START Study material

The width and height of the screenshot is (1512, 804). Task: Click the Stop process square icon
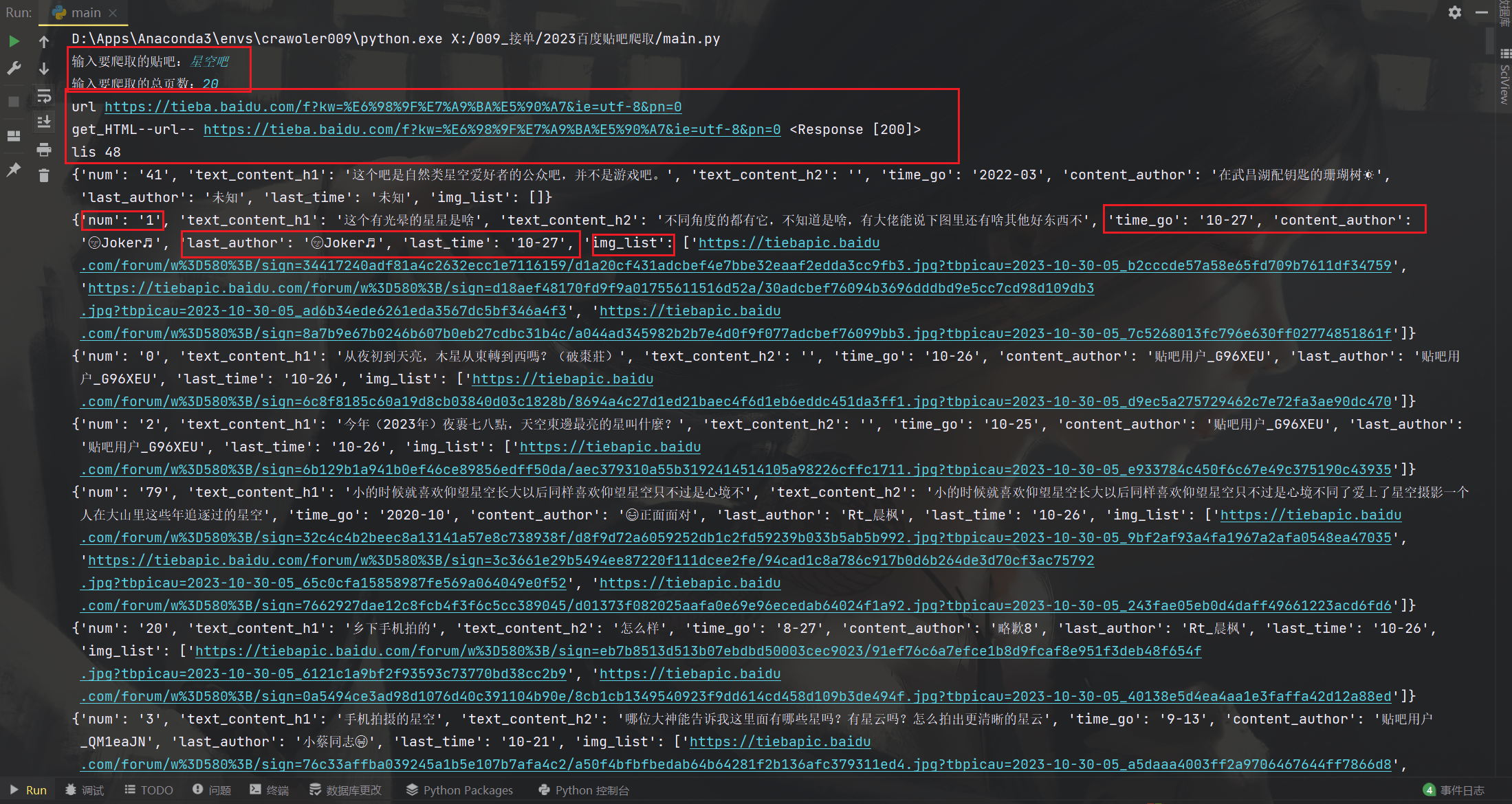tap(14, 102)
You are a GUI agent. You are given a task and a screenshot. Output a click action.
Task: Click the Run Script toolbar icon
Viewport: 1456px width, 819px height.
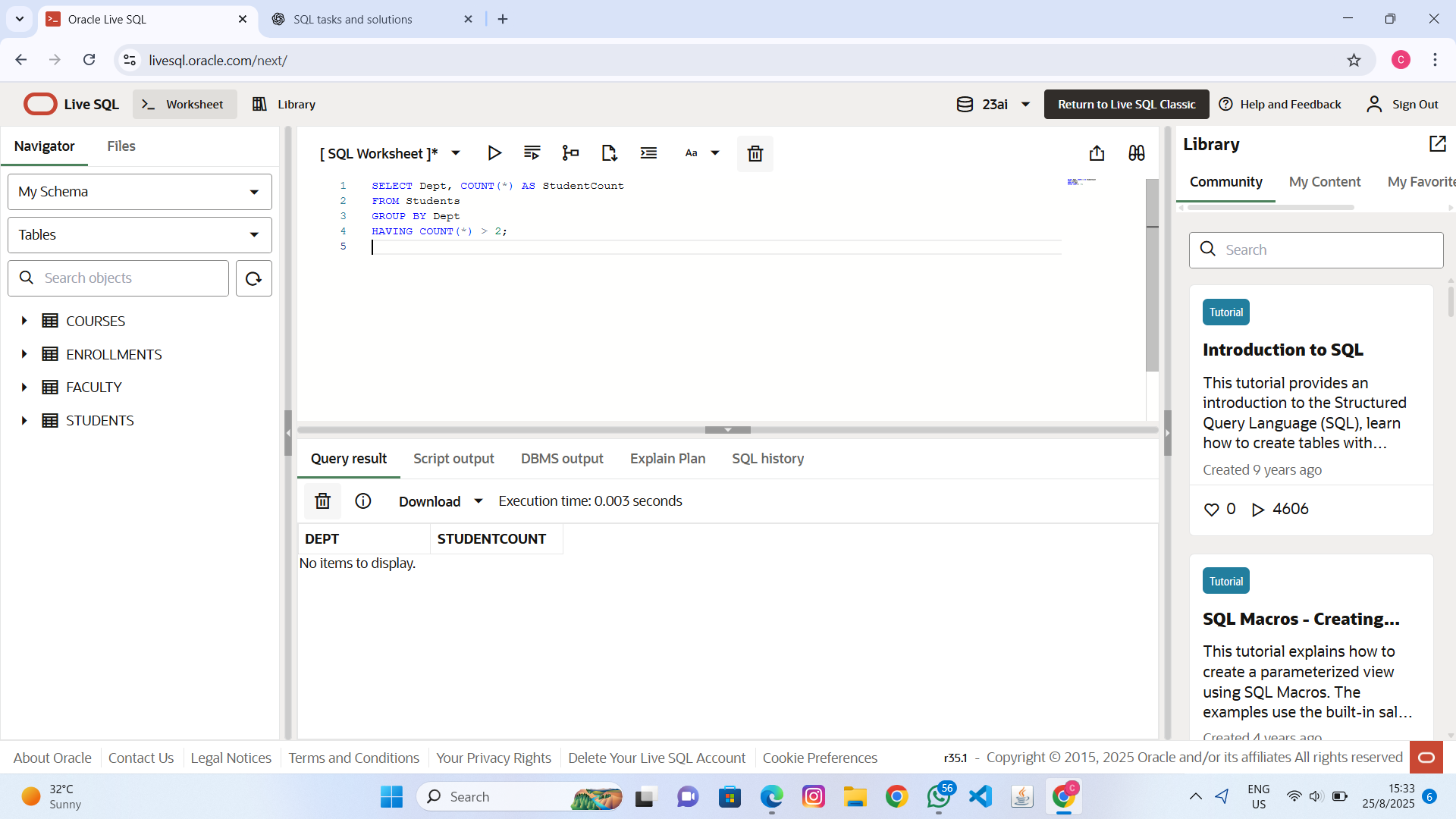(532, 153)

END Study material

- **Your task**: Print the entries above exactly, leaving pictures out.

- **Solution for this exercise**:
The width and height of the screenshot is (1512, 804). Task: Click the Stop process square icon
tap(14, 102)
You are a GUI agent. You are given a task and a screenshot. Output a click action.
Task: Click the Run Script toolbar icon
Viewport: 1456px width, 819px height.
(532, 153)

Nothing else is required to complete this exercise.